**GOAL**: Starting with the line that contains "for the root" and going on through the line that contains "Image resolution: width=1440", turn those lines of the records into a numbered list, with any blank lines left out.

──────── ROWS

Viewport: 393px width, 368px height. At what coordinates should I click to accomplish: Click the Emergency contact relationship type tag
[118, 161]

────────────────
──────── ROWS

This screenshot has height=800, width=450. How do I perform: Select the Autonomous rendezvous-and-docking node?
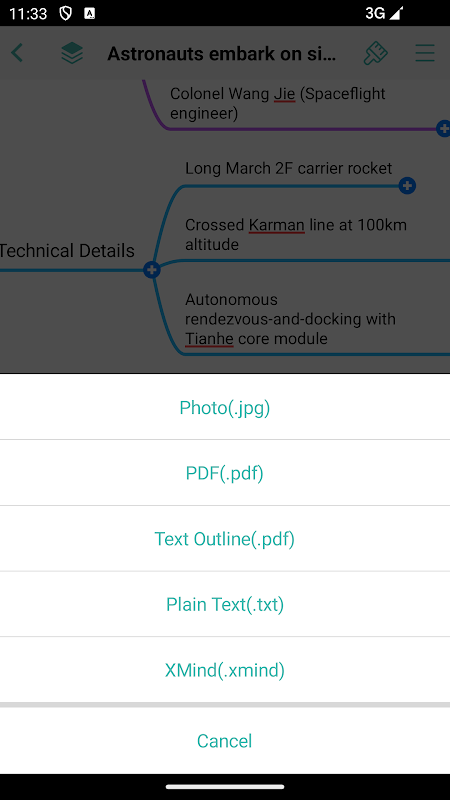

────────────────
──────── ROWS

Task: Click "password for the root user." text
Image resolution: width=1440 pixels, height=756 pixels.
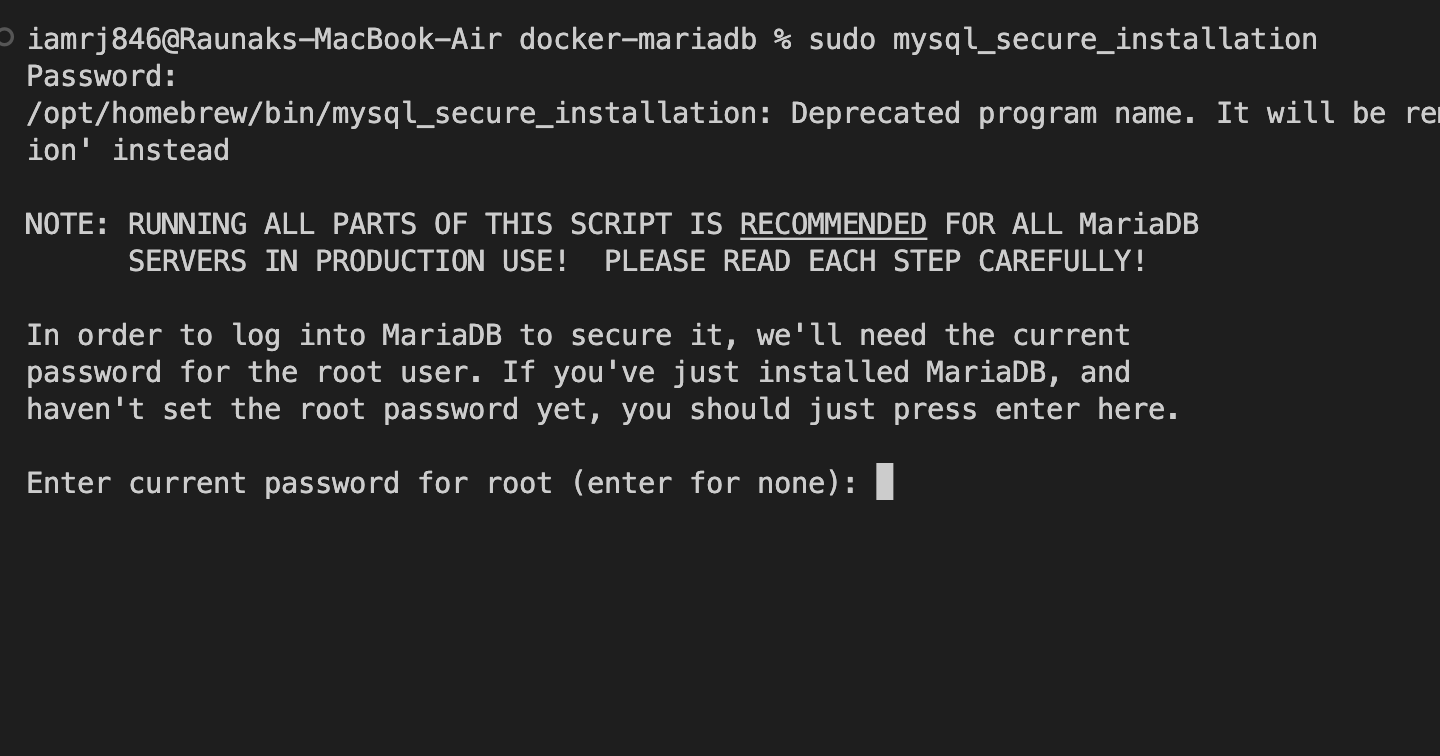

────────────────

**RESPONSE**:
1. Task: Click "password for the root user." text
2. Image resolution: width=1440 pixels, height=756 pixels.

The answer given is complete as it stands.